An oral settlement agreement between the IRS and a married couple that allowed the IRS to sell the couple's home to satisfy the husband's unpaid tax liabilities was valid and enforceable. The wife's claim that the settlement agreement was invalid because she was unaware that the agreement involved foreclosure of the property was rejected. Her agreement to allow the IRS to auction the property coupled with the fact that she was intelligent, well-educated and capable of articulating her position, indicated that she understood that the agreement involved foreclosure. Finally, her willingness to sell the property on the condition that the agreement was modified to incorporate her settlement demands also undermined the credibility of her claim.

K.M. Stabler, DC Ala., 2009-1 USTC ¶50,135.

The government's request to foreclose tax liens against a couple's interest in a property was denied. The couple's allegations that the holder of the First Deed of Trust had already foreclosed would impact the government's foreclosure claim.

G.J. Wroblewski, DC Calif., 2009-1 USTC ¶50,182.

The government was entitled to foreclose and sell a delinquent taxpayer's properties which he held as a joint tenant with a non-liable co-owner because such a sale was in the co-owner's best interests.
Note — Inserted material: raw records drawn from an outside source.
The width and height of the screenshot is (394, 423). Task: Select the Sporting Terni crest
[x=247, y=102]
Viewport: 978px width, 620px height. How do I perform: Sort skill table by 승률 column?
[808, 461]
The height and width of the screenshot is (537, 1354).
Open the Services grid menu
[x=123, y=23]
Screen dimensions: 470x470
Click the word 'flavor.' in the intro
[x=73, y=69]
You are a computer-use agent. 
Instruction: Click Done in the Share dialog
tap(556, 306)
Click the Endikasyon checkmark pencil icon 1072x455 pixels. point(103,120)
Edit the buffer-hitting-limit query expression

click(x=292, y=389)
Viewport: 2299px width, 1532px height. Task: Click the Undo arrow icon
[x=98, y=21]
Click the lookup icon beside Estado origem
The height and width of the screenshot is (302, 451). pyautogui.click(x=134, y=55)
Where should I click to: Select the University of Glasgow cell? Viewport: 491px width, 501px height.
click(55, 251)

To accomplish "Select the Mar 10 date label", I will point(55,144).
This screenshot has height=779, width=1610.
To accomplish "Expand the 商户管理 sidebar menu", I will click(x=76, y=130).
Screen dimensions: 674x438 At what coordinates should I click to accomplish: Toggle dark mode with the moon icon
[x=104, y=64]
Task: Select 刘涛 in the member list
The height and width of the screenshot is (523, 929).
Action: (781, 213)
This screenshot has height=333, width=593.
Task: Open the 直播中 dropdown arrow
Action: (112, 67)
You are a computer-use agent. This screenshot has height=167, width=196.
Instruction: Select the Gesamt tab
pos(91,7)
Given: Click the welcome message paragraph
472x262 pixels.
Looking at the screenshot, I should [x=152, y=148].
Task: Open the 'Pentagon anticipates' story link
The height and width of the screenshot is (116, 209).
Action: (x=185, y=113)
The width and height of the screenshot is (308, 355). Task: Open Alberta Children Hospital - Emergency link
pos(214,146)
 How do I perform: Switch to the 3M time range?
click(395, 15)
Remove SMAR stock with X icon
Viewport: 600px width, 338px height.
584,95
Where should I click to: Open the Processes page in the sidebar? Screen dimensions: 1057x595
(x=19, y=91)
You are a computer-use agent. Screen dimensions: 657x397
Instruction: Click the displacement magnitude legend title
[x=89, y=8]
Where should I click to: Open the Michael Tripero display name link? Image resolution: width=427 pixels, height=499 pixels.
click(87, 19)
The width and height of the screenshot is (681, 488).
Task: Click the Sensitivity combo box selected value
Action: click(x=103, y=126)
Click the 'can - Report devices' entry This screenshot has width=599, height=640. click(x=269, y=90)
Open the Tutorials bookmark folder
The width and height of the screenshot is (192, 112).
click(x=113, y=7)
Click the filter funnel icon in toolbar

The co-owner would suffer no dislocation costs as he did not reside on any of the properties. He would receive the most advantageous compensation for his interest if the properties were sold in their entirety because it would result in a higher total sale price than a sale of each partial interest. Moreover, the government's interest would be substantially prejudiced by a sale of a partial interest in the properties because it would be at a price disproportionately below the market value of the entire property. Finally, under state (West Virginia) law, the co-owner did not have a "legally recognized expectation" that he had separate property interest that could not be subject to a forced sale by the government.

G.E. Zinkon, DC W.Va., 2009-1 USTC ¶50,183.